On top of that, I wasn’t sure what my shop would turn out to be. At one time, before I started making a living by the mile and was swinging a hammer full time, I thought about starting a business making dovetail drawers, or custom moldings, or fireplace mantles…you know what I mean. And I figured if I ever did start a business and wanted to sell it, I wouldn’t have much to sell if the business and shop were in my barn.
So I started looking for a small piece of land—just the right spot. Not too far from home, but not too close, either. It took a lot of years to find. A piece came up a mile down the road. A real nice and well-known spot called “Milk Can Corners.” High-visibility for being out in the middle of nowhere, and on a paved road, too, if you can imagine—that’s big for my neck of the woods. The property also had 3-phase power, which I figured might be nice in the future—I had big plans for machinery.

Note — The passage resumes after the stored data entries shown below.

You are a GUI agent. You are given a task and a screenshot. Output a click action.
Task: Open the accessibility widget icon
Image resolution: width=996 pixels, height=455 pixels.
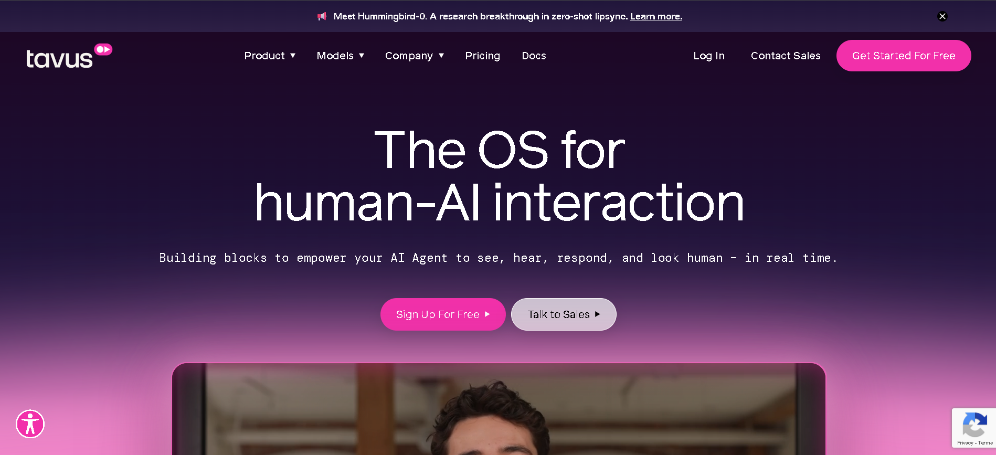[x=30, y=424]
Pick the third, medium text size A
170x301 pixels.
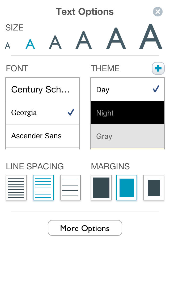click(x=55, y=42)
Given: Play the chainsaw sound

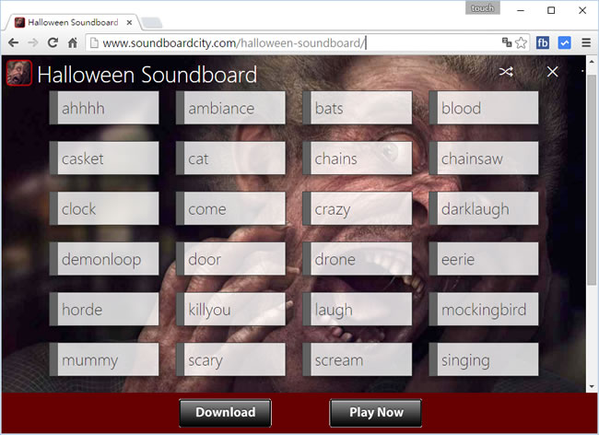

I figured that, at the very least, the land was a good investment. Who knows, maybe in a hundred years they’ll put a strip mall on it. But I knew I’d always be able to sell it down the road, if I ever had to. And it was just the right distance from my home: far enough to make going there like going to work, but not so far that it wouldn’t be fun on a Sunday.
(Note: Click any image to enlarge)
Milk Can Corners is a pretty spot, with a large pond to the southeast, surrounded rolling hills that are blanketed with snow in the winter, and covered with hardwood trees that turn every color in the rainbow throughout the year—especially in the fall. Since the spot is so visible, I wanted the building to look nice for the neighbors (and for me, too) every time we drove by it—I didn’t want to build another steel pole barn.
So I started looking at barns for ideas—and I looked everywhere. I’m lucky to work with the Katz Roadshow. We travel all over the country. I found this place in the Pacific Northwest, while we were driving from Seattle up through the San Juan Islands. As soon as I saw this barn, I knew it was the one (see photo, left). I liked the peaked gable roofs, with the hay-pulleys. I don’t even know what you call that style, but that was it.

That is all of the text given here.